LLM Connection Failures

Check Fix
Ollama running? curl -sk https://inference.local/v1/models — start Ollama on host if down
Model pulled? ollama list on host — ollama pull nemotron-3-super:120b-a12b if missing
Model loaded? ollama ps on host — warmup: curl -sk https://inference.local/v1/chat/completions -d '{"model":"nemotron-3-super:120b-a12b","messages":[{"role":"user","content":"ping"}]}'

OpenClaw Auth Errors

"No API key found for provider" — Create auth profiles as shown in step 9. Provider name must match local-ollama.

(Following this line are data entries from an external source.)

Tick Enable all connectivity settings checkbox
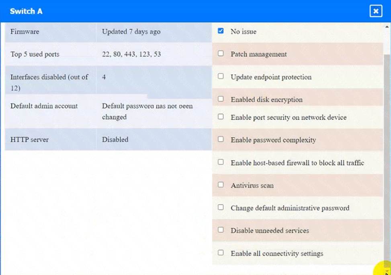 [221, 253]
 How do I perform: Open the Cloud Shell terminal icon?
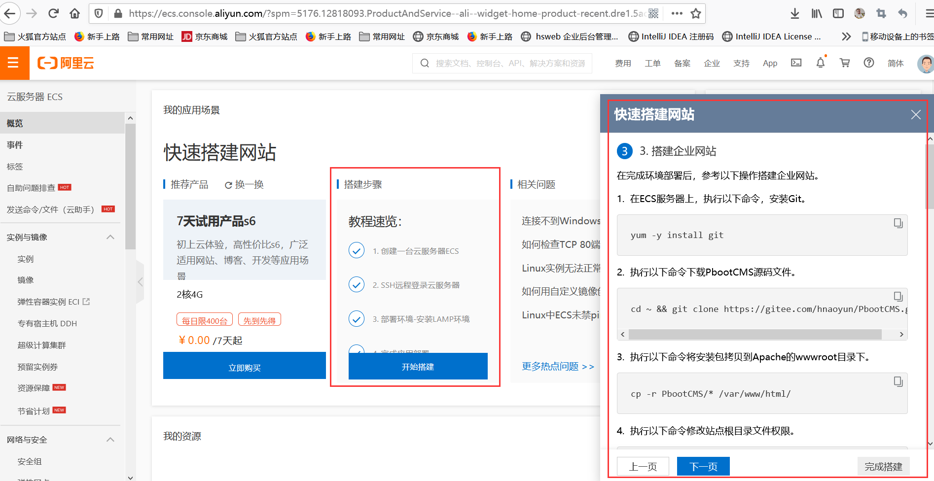pos(796,63)
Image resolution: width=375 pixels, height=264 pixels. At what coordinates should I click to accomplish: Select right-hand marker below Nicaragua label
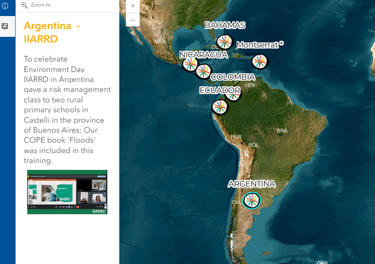coord(203,71)
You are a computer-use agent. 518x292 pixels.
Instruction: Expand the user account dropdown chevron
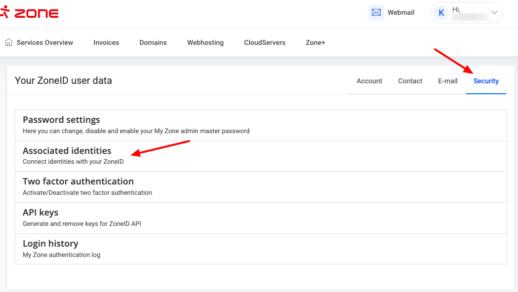494,13
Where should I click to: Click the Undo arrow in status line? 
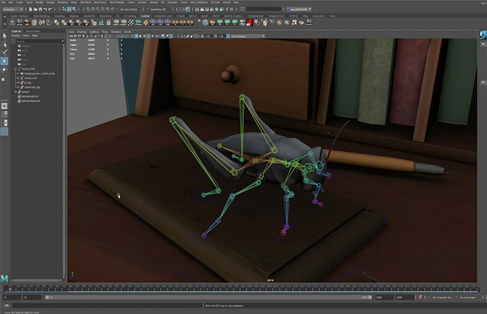click(x=45, y=9)
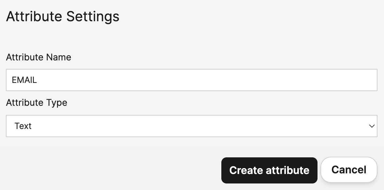
Task: Click the middle of the Attribute Type select box
Action: coord(191,126)
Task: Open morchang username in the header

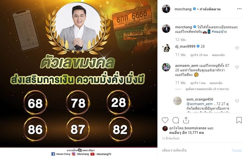Action: [x=183, y=9]

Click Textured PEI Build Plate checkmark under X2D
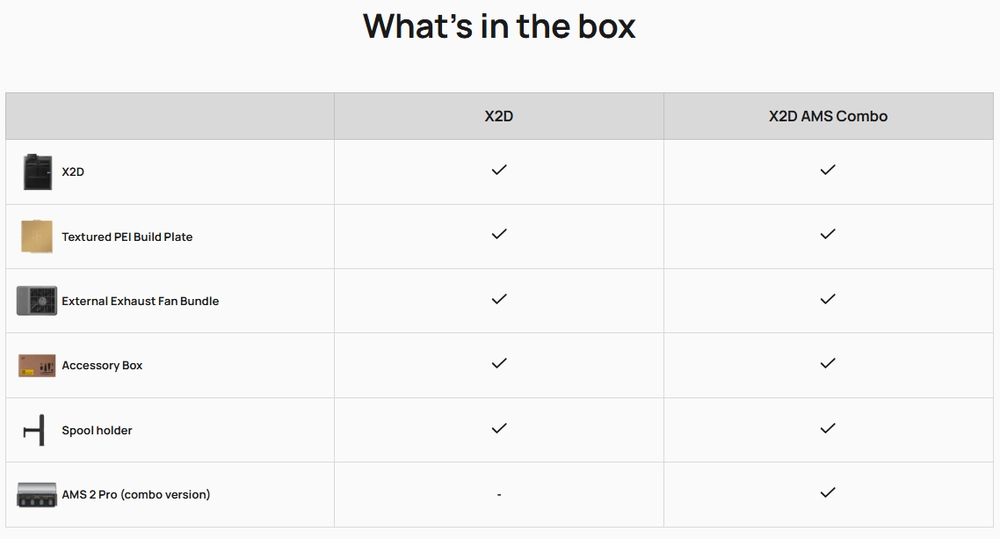499,234
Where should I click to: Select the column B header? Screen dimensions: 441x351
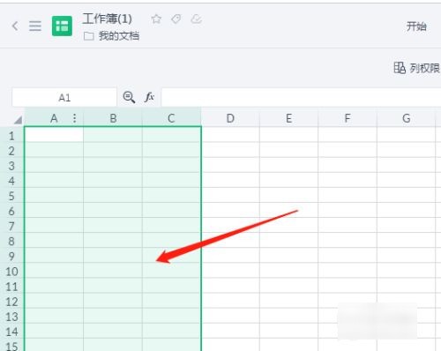pyautogui.click(x=113, y=118)
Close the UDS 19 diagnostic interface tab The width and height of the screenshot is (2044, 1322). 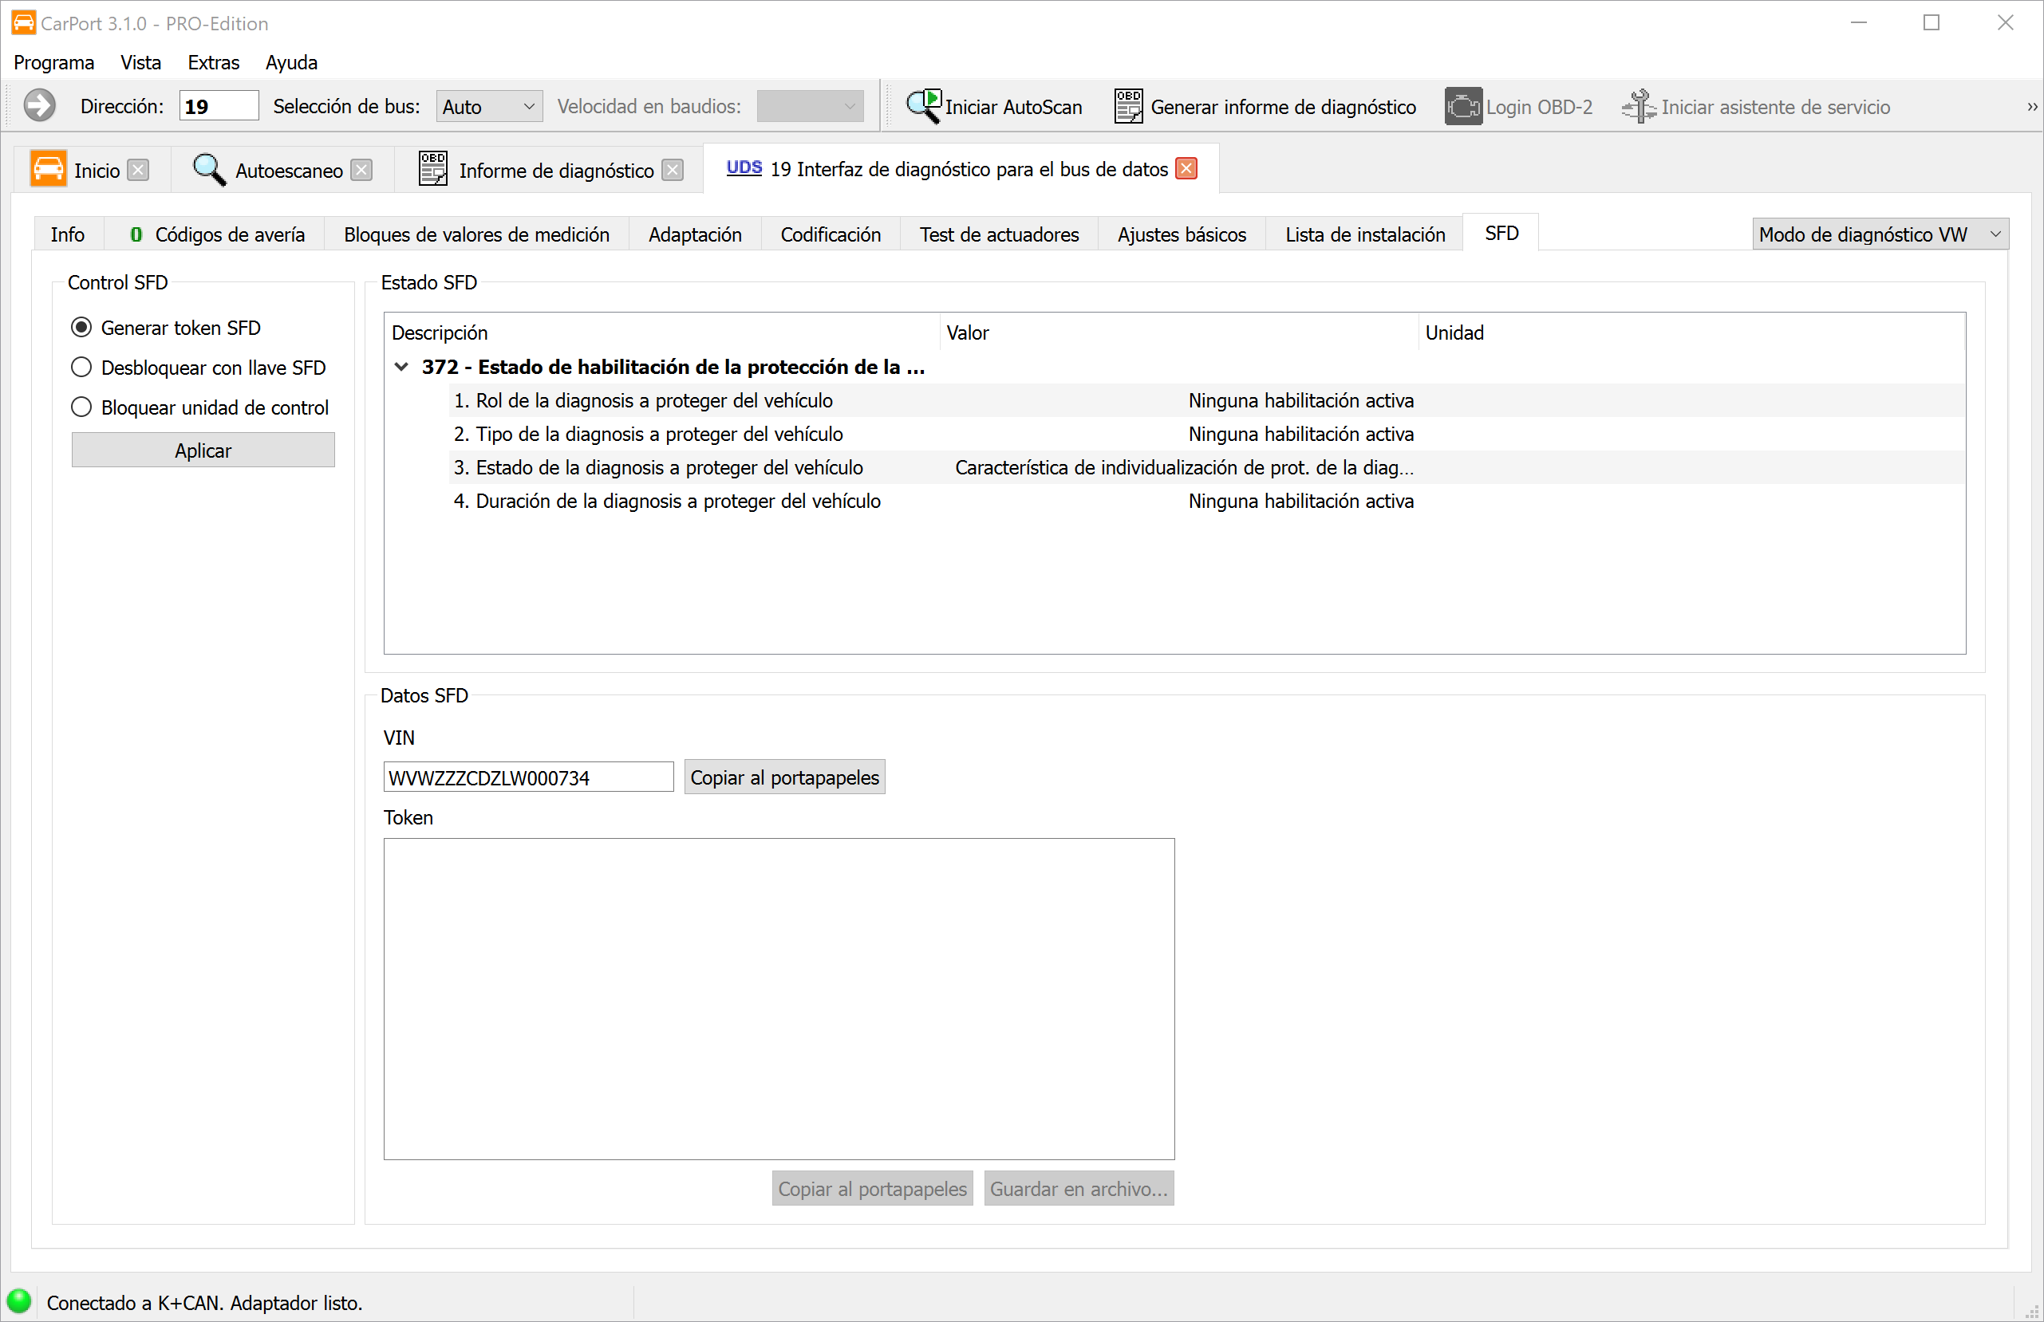[x=1186, y=169]
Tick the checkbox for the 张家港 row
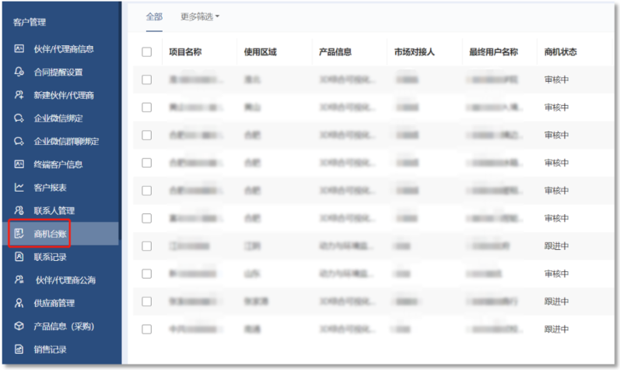Screen dimensions: 620x370 [x=146, y=301]
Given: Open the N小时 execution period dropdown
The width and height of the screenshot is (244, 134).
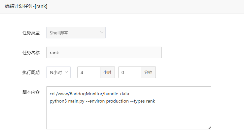Looking at the screenshot, I should click(58, 72).
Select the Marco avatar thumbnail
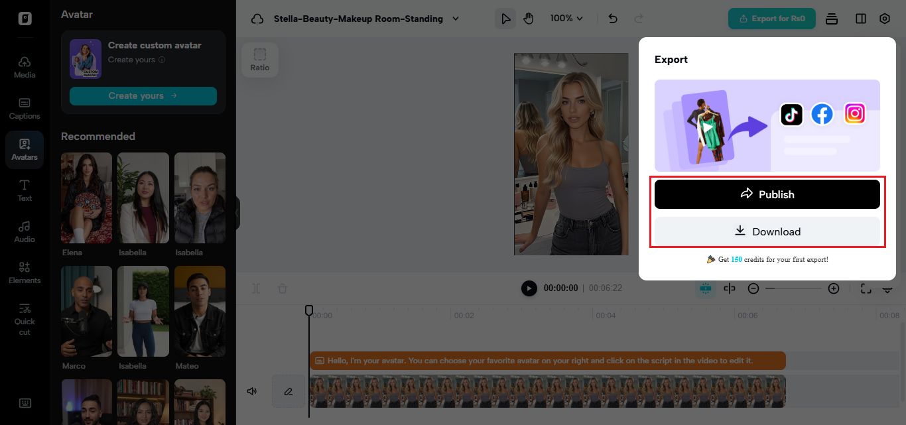The width and height of the screenshot is (906, 425). point(86,312)
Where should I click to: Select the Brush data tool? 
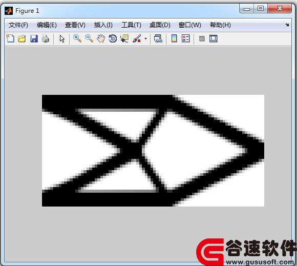coord(137,38)

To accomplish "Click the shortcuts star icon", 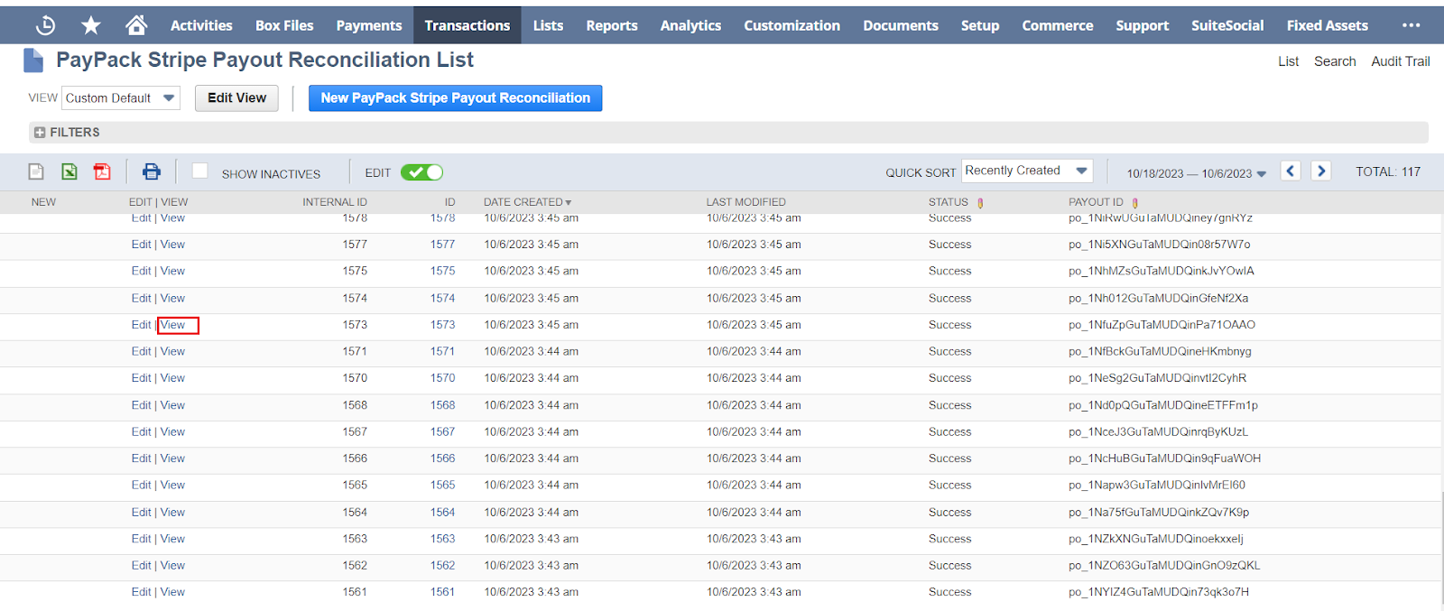I will [91, 25].
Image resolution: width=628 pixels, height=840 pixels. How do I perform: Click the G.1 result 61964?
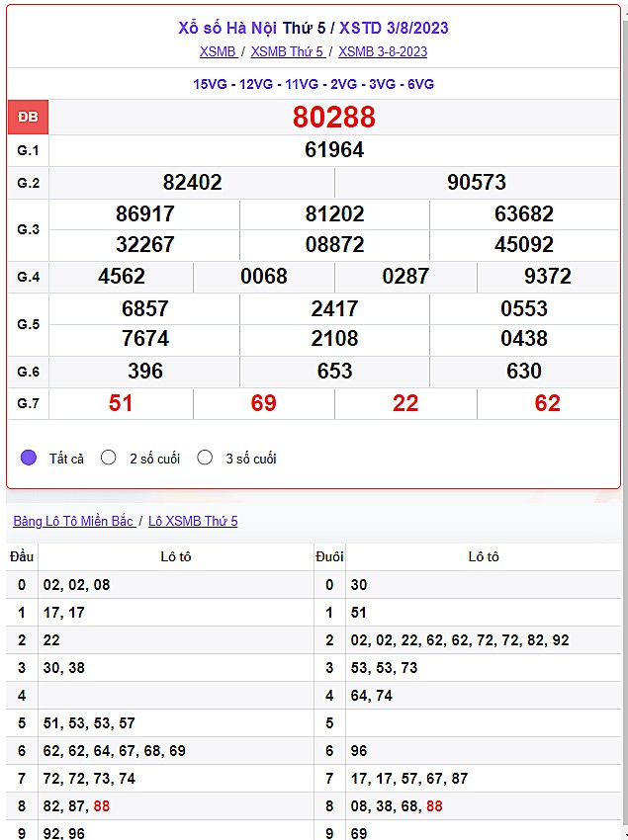pyautogui.click(x=334, y=150)
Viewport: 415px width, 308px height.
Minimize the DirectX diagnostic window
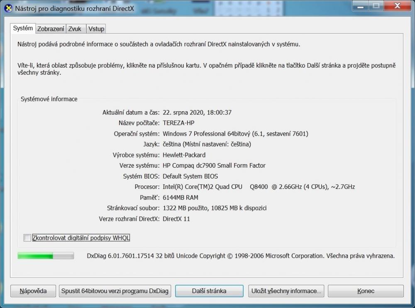point(361,6)
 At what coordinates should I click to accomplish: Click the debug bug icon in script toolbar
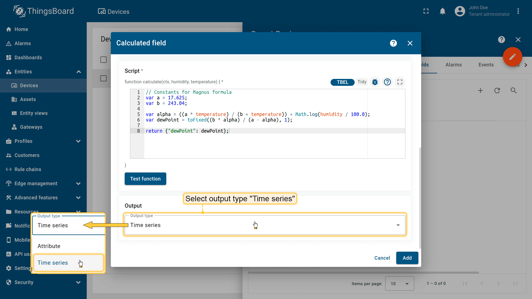point(375,82)
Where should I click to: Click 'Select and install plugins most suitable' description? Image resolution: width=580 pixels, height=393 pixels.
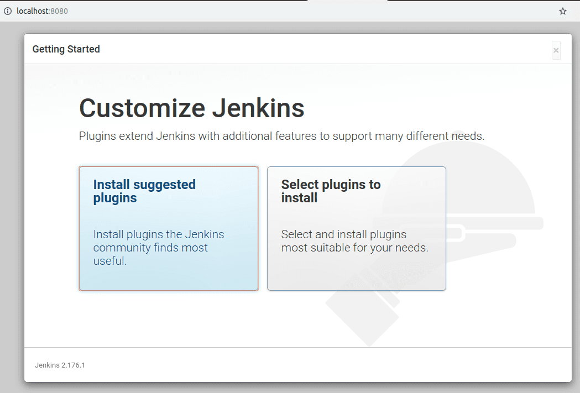point(354,241)
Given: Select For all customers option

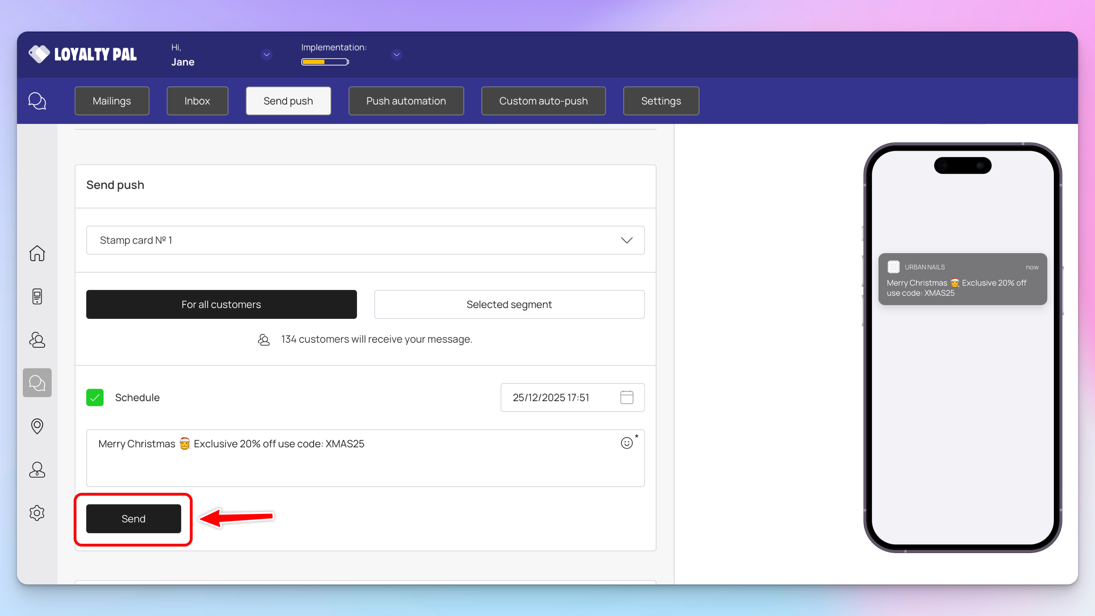Looking at the screenshot, I should click(221, 304).
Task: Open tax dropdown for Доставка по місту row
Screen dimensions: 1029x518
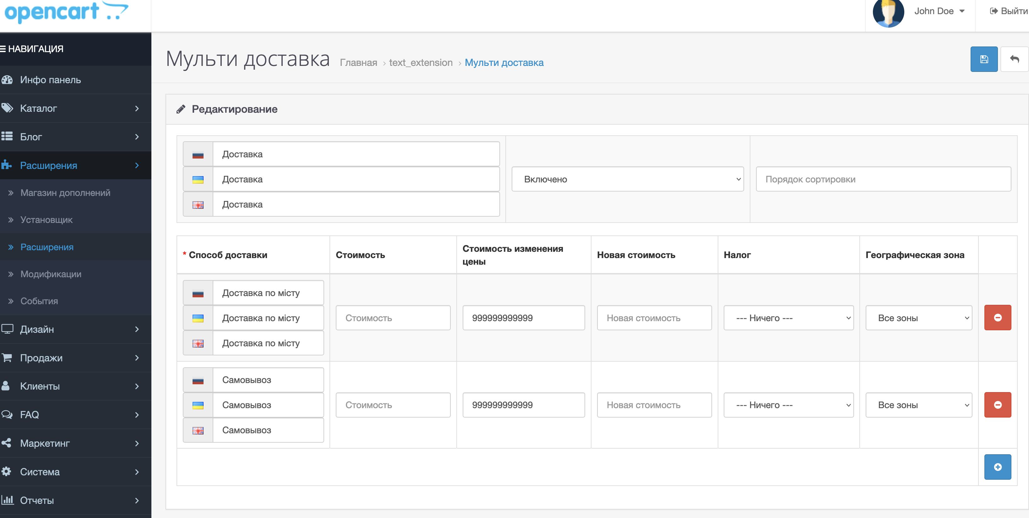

"Profile ollama timed out" — Model unloaded. Warm it up from inside the sandbox: curl -sk https://inference.local/v1/chat/completions -d '{"model":"nemotron-3-super:120b-a12b","messages":[{"role":"user","content":"ping"}]}' > /dev/null

FHIR Empty Results

Check Fix
Reachable from sandbox? curl -s https://r4.smarthealthit.org/metadata | head -20 inside sandbox
Blocked by policy? openshell sandbox logs <sandbox-name> --filter network — look for denied connections
SNOMED code format? Use bare codes: code=44054006. The test server returns empty results with system-qualified URIs.
Page size? Ensure _count=200 in cohort queries

BP Values Always Null

Blood pressure is stored as a component Observation (LOINC 85354-9). The fhir-basics skill includes get_bp() that handles both panel and standalone formats. If the LLM queries 8480-6 directly without checking the panel, regenerate.

Slow Performance

Bottleneck Fix
LLM generation > 120s Check GPU utilization with nvidia-smi on host; model may be on CPU
FHIR queries > 2s/patient Test server can be slow; use offline mode for demos
Model keeps unloading Set keep_alive to 120m in warmup curl
First sandbox command slow One-time init cost; subsequent commands are fast

Managing Sandboxes

openshell sandbox list                    # list running sandboxes
openshell sandbox connect <sandbox-name>  # re-enter existing sandbox
openshell sandbox logs <sandbox-name>     # view sandbox logs
openshell sandbox delete <sandbox-name>   # tear down (after policy changes, recreate)

Performance Notes

Performance depends on the model, hardware, and FHIR server responsiveness. LLM generation time typically dominates over FHIR query time. Larger cohorts take longer due to per-patient REST queries; production deployments should use Bulk FHIR for populations over 200.